Heart, Hand, Humerus
“Back To You” by Shannon Williamson
Blue Oyster, 24b Moray Place
16 May – 16 June
There’s something utterly enthralling about these paintings that you can’t quite put your finger on.
The first thing I noticed was the breathtakingly beautiful use of watercolours. Williamson’s skillful merging of inky blue, dove grey and blush pink is, quite simply, gorgeous. The colours’ limited use in these artworks further enhances their beauty.
That’s not quite it, though. The second thing I noticed was the map of lines that stretches across the plane of the paper. Tiny fissures trace their way through space, resembling the branches of a Bonsai tree. Follow these lines further and more abstract forms appear in the curiously rounded edges and trailing strings.
But that’s not exactly it, either. Take a step back and the full picture will form, but it’ll still take you a while to figure it out. Maybe you won’t figure it out at all. I’m honestly still not sure if I have.
I’ll stop being so irritatingly mysterious now, but it won’t make it any easier to explain the intricate details that combine to form Williamson’s series of artworks. Her exhibition “Back To You” comprises six paintings (actually three sets of two companion paintings). In each set, one painting is the “official” watercolour piece and the other is the “skeleton” of its partner. Williamson created these “skeletons” by sewing the outline of each watercolour piece into the second artwork. From a distance this doesn’t look like much, but up close the “skeleton” pieces are quietly haunting echoes of their showier twins.
Each pair of paintings is unique in form and arrangement, but united in subject matter: the awkward beauty of the human body. All those trailing lines? Veins. All those oddly rounded shapes? Organs and arteries. But Williamson doesn’t discriminate. Her fondness for both outsides and insides is demonstrated by the repeated appearance of lips, hands and breasts. Such a description makes the works sound very sensual. They are, but there’s something a little off about these paintings that both attracts and repulses the viewer. Perhaps it’s the bluntly anatomical rendering of the human body so casually imposed over smoother, less offensive body parts that provokes a mixed reaction of awe and abhorrence. Williamson depicts us as at once beautifully human and savagely animal. This perception of humanity appears most strongly in a watercolour depicting two human skulls biting into, or maybe just nuzzling, each other. It makes for a simultaneously lovely and terrifying image.

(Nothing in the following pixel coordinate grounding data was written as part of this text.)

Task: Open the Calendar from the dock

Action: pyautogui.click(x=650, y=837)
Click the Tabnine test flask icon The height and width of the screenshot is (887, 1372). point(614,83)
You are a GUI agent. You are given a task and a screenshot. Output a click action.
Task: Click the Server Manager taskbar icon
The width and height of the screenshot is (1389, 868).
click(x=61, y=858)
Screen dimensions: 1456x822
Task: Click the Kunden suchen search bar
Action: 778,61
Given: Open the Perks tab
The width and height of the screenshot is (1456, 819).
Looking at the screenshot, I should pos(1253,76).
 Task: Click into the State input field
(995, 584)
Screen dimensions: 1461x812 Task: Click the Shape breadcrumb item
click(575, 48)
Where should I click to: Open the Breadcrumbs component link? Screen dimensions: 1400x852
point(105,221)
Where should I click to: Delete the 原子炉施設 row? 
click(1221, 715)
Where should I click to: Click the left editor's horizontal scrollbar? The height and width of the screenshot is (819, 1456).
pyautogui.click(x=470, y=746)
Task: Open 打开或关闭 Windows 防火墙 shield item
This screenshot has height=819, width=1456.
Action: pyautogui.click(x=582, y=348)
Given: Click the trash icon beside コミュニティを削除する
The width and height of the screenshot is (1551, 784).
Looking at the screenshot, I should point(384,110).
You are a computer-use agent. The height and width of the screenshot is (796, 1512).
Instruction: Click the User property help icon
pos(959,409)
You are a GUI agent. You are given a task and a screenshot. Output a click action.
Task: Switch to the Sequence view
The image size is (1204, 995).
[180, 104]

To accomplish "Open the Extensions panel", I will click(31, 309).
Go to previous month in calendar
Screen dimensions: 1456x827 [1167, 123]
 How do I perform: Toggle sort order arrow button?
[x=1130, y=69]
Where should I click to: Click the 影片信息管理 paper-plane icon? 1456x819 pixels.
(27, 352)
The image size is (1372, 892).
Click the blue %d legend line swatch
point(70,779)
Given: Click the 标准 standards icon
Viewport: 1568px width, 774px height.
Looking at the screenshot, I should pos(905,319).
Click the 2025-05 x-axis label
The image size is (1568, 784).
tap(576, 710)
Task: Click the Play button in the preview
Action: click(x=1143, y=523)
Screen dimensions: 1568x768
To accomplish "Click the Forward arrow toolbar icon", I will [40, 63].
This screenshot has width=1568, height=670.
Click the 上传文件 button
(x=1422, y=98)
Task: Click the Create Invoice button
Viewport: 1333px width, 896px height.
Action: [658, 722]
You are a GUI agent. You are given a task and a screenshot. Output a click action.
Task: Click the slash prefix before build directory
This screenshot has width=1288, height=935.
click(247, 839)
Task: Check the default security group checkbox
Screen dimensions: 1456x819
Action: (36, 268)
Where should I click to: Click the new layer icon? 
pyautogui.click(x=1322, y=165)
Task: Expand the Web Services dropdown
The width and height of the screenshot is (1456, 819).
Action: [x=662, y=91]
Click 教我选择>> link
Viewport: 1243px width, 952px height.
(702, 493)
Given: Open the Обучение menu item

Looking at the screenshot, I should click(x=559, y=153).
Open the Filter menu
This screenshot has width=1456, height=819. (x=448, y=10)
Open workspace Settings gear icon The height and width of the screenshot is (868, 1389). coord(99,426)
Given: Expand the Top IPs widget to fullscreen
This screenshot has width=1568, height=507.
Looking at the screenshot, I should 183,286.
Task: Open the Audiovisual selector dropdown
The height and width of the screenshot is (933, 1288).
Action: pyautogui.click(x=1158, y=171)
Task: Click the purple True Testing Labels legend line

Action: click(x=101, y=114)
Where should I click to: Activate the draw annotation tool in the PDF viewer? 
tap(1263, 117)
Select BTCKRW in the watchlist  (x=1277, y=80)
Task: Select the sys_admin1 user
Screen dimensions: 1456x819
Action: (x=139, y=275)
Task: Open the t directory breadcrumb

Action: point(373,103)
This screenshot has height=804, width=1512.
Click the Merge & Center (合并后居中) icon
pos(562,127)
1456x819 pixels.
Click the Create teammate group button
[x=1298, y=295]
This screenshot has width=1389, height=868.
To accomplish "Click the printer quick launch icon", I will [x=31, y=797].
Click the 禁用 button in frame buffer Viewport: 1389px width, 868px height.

I hate to play favourites, but I loved this exhibition more than anything else I’ve reviewed this year, so I highly encourage you to see it. Maybe even drop me a line and tell me what you think. Of course there’s no disputing Williamson’s artistic talent: each limb and organ is precisely rendered, her eye for the most minute detail is incredible, and her sketches of hands in particular make me green with envy (I have always sucked at drawing hands and feet, it’s still a sore point). But, as always, it’s the emotional response that’s most interesting, so let me know if you manage to figure out exactly why these works are so haunting.